By using the FSDTR in the spatial domain, the thermal diffusivities a(m2s−1) (with a = k/Cv) of Si substrates are determined. 3D spatial and frequency domains models are used to solve the heat equation and to find the thermophysical parameters for both film and substrate.

PTR measurements

The PTR measurements are based on the study of the modulated black body IR radiation emitted by the samples after being optically heated. For that, a continuous laser at 532 nm of wavelength and modulated up to 10 MHz by an AOM (AOM model AA.MTT.AR 05) was used as heating source. The emitted IR signal is then collected by two parabolic off-Axis Au-coated mirrors (Edmund Optics) and transferred to a mercury cadmium telluride (MCT) (Kolmar Technologies, KMPV 11-1-J1/Ge) cooled detector. The detected signal is proportional to the variation of the sample temperature which depends on its thermophysical properties, via δV = pc δT. V is the voltage signal of the detector, T the temperature at the surface of the sample and pc the proportionality coefficient. Physically, pc is the product of the absorbed heat flux, the sample emissivity and the optical transfer function of the setup. The experimental setup used for this study is described elsewhere in more detail44. At high enough frequencies, the cross-plane thermal diffusion length in the sample \(\mu ={(a/\pi f)}^{1/2}\) is smaller than the lateral size of the heating laser spot, which justifies a one-dimensional (1D) heat flow analysis for the alternative surface temperature TAC44. The previously derived equation serves as base to model the surface heating of a one-layer sample on top of a semi-infinite substrate. A Gauss-Newton (GN) minimization algorithm is then used with the TBR and the multiplicative factor pc as fitting parameters.

Sensitivity calculations

The relative sensitivity Sp of a function F is defined as the logarithmic derivative of F with respect to one of the parameters p: \({S}_{p}=\,\frac{p}{F}\frac{\partial F}{\partial p}\).
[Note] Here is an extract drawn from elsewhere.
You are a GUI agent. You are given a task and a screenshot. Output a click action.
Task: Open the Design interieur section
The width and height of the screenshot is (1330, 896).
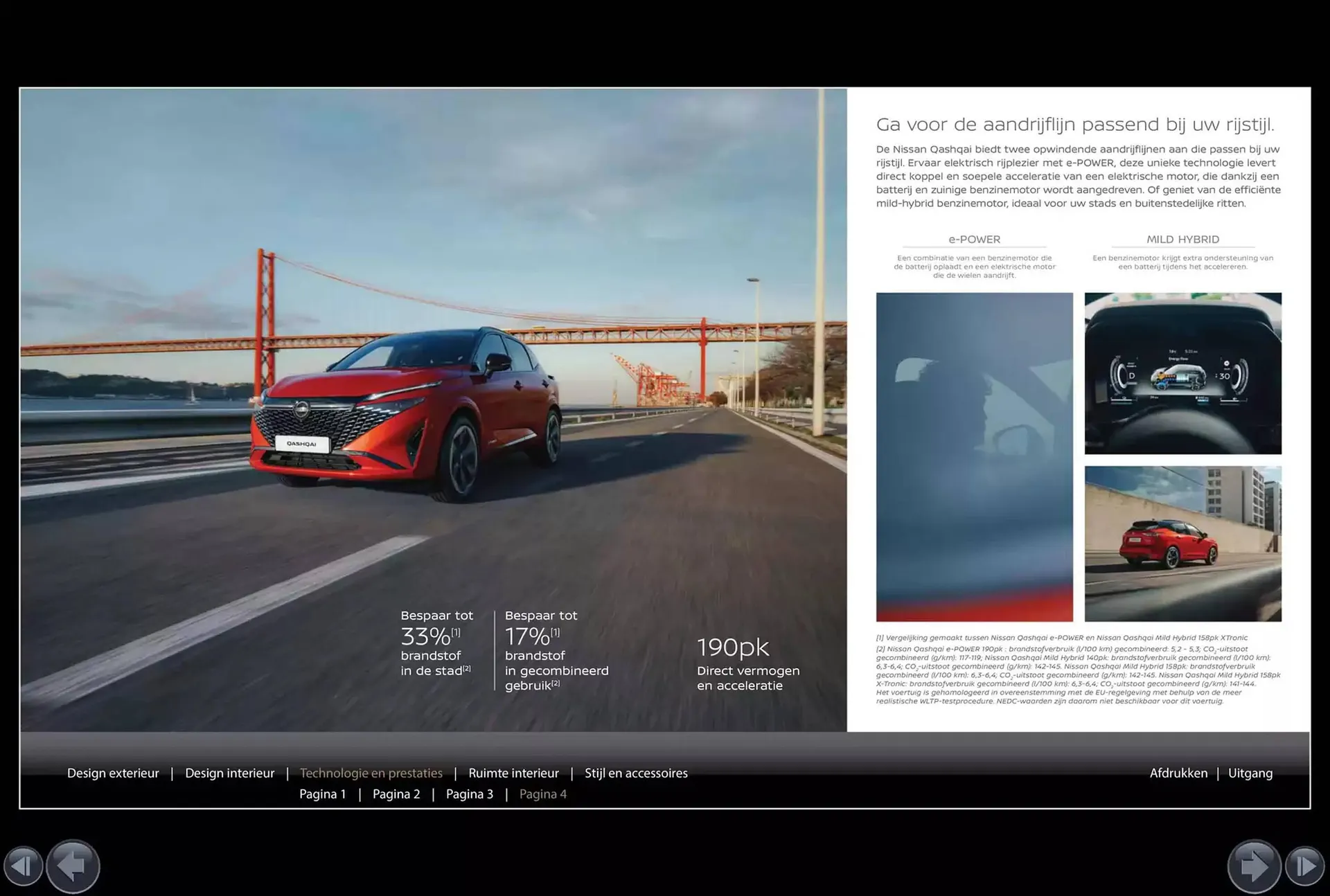(229, 773)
The relative sensitivities are then found to be equal to \({S}_{p}^{A}=\frac{\partial \,\mathrm{ln}\,A}{\partial \,\mathrm{ln}\,p}\) and \({S}_{p}^{\phi }=\frac{\partial \phi }{\partial \,\mathrm{ln}\,p}\)34,35 where \({S}_{p}^{A}\) and \({S}_{p}^{\phi }\) are the relative sensitivities related to the effect of parameter p variation on the amplitude and phase profiles respectively. Both sensitivities apply for the PTR measurements, and just the phase sensitivity for the FSDTR ones. An example using the unannealed intrinsic sample (S3) is displayed in Fig. S3 in the supplementary information.
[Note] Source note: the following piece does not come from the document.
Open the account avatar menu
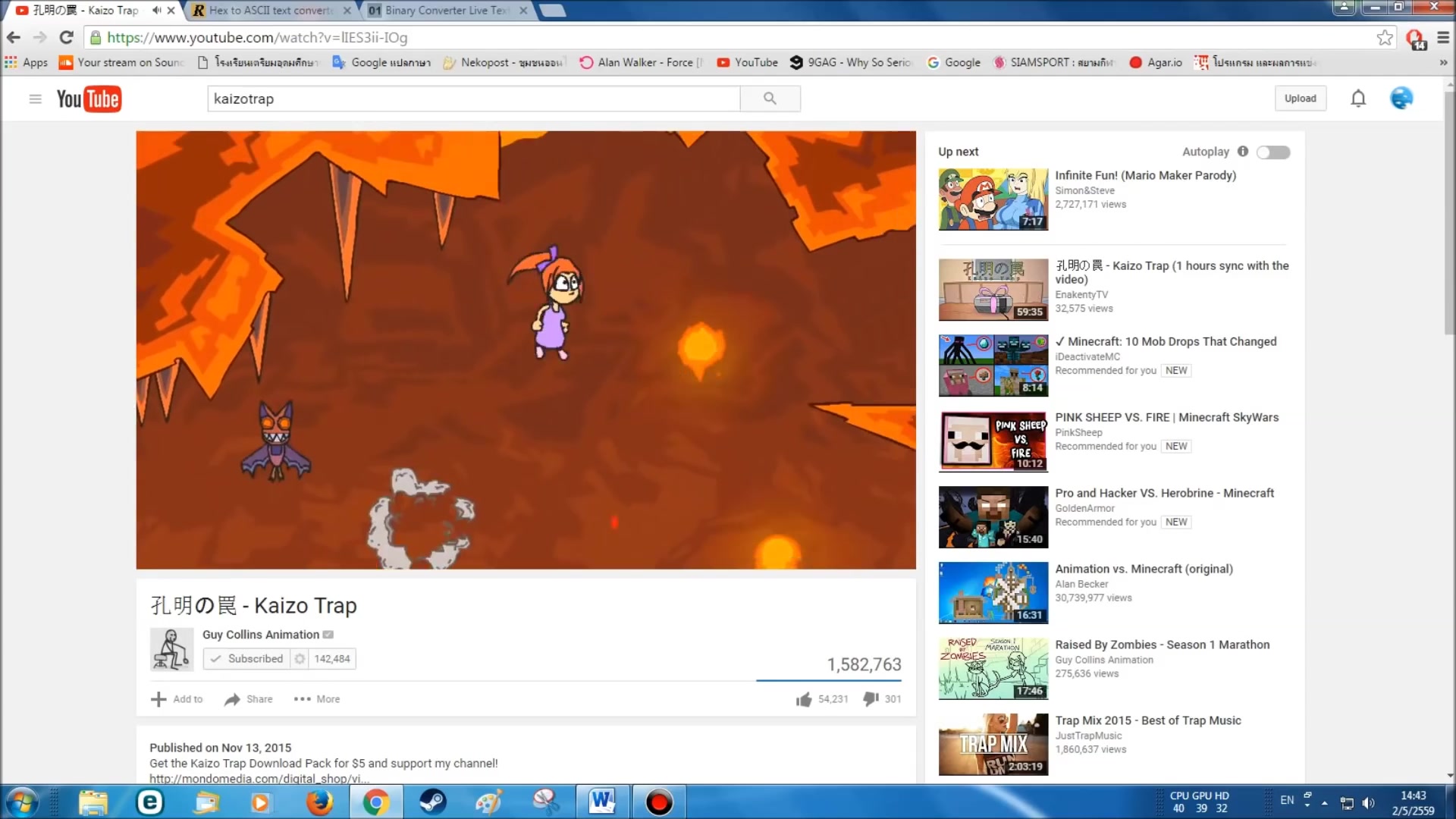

Uncertainties calculations

In this study the uncertainties were calculated via a least square algorithm (see supplementary information for more details). The formula considers both the experimental noise and the supposed known parameter’s uncertainties.

Data availability

The datasets generated and/or analysed during the current study are available from the corresponding author on request.